Court Opinion

ID: 9517955
Source: CourtListenerOpinion
Date Created: 2023-08-07 00:38:15.574813+00
Date Added: 2024-06-11T12:26:16.562427
License: Public Domain

CLIFFORD, Justice,
with whom WATHEN, Chief Justice, joins, dissenting.
Because in my view Goodwin’s motion to amend the complaint to add the general contractor was correctly denied as to the lien claim, I respectfully dissent.
10 M.R.S.A. § 3255(1) (Supp.1993) provides in pertinent part:
The liens ... may be preserved and enforced by action against the debtor and owner of the property affected and all other parties interested therein, filed ... within 120 days after the last of the labor or services are performed or labor, materials or services are so furnished_
(Emphasis added.)
The liberal construction generally given the lien statute to effect its purpose does not apply to the time within which a lien action must be brought. Pineland Lumber Co. v. Robinson, 382 A.2d 33, 36 (Me.1978); Bellegarde Custom Kitchens v. Leavitt, 295 A.2d 909, 912 (Me.1972) (time within which lien must be brought is substantive and not waivable, and failure to bring action within statutory time precludes court from entertaining action).

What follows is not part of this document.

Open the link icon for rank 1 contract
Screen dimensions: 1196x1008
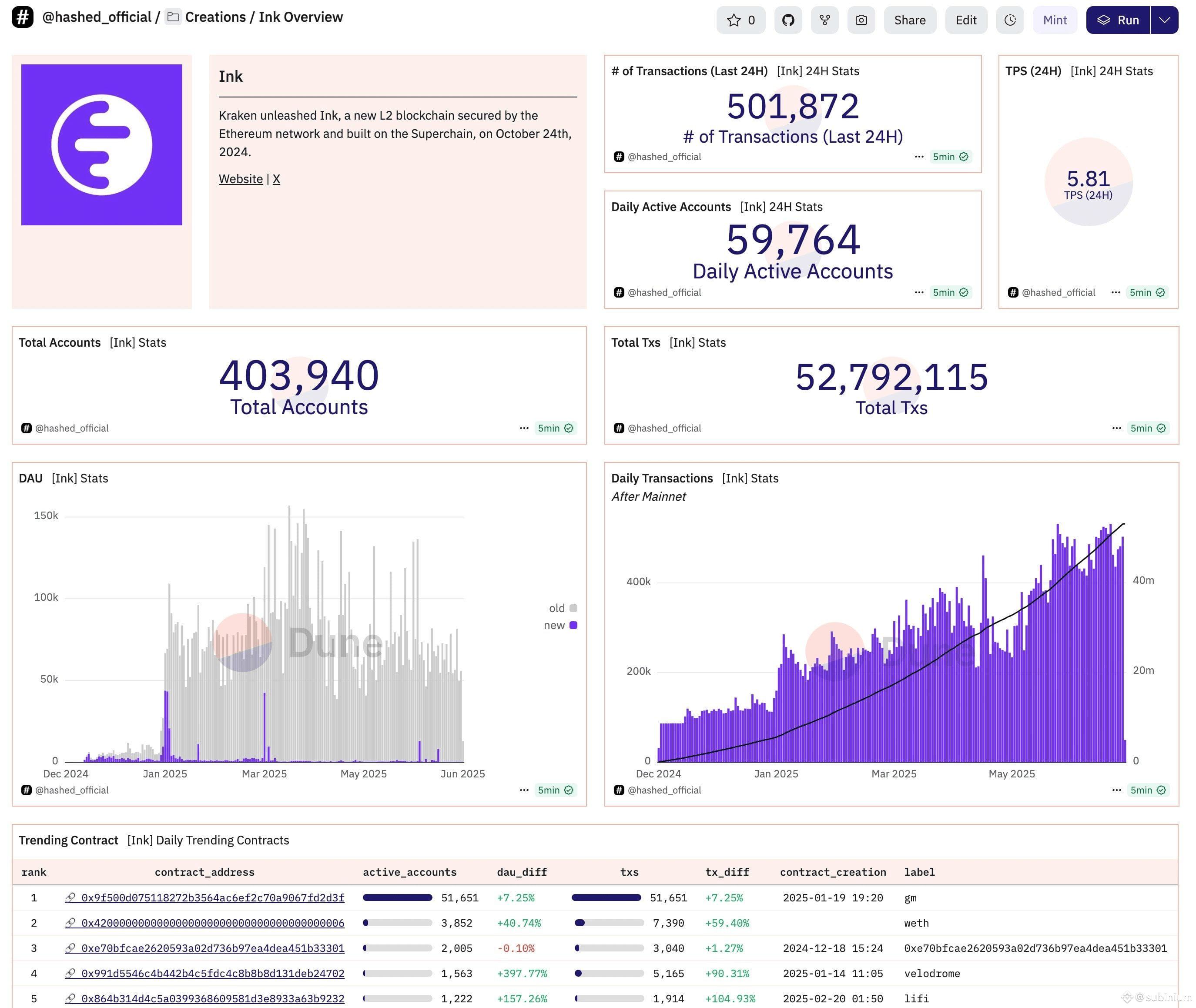tap(70, 897)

Because the lien action secures the debt owed to the subcontractor by the general *1342contractor, Campbell, as the debtor is an essential party to the lien action. T.A. Napolitano Elec. Contractors v. Direnzo, 602 A.2d 1149, 1151 (Me.1992). There can be no cognizable lien action unless there is joinder of both the debtor and owner within the statutory time of 120 days. In this ease, because of the failure to join Campbell within 120 days of the last work performed, Goodwin’s lien action dissolved and cannot be revived by the amendment to add a party. See Bellegarde Custom, Kitchens, 295 A.2d at 912 (special lien right exists only during statutory period).
M.R.Civ.P. 15(c) (1991), in effect at the time, cannot be invoked to revive the expired action because the motion to amend had to be brought “within the period provided by law for commencement of the action against the party to be brought in by amendment.” This lien action had to be brought against Campbell within 120 days. It was not, and the motion to amend was properly denied.
I would affirm that part of the Superior Court judgment denying the motion to amend the complaint to add Campbell as a party to the lien action.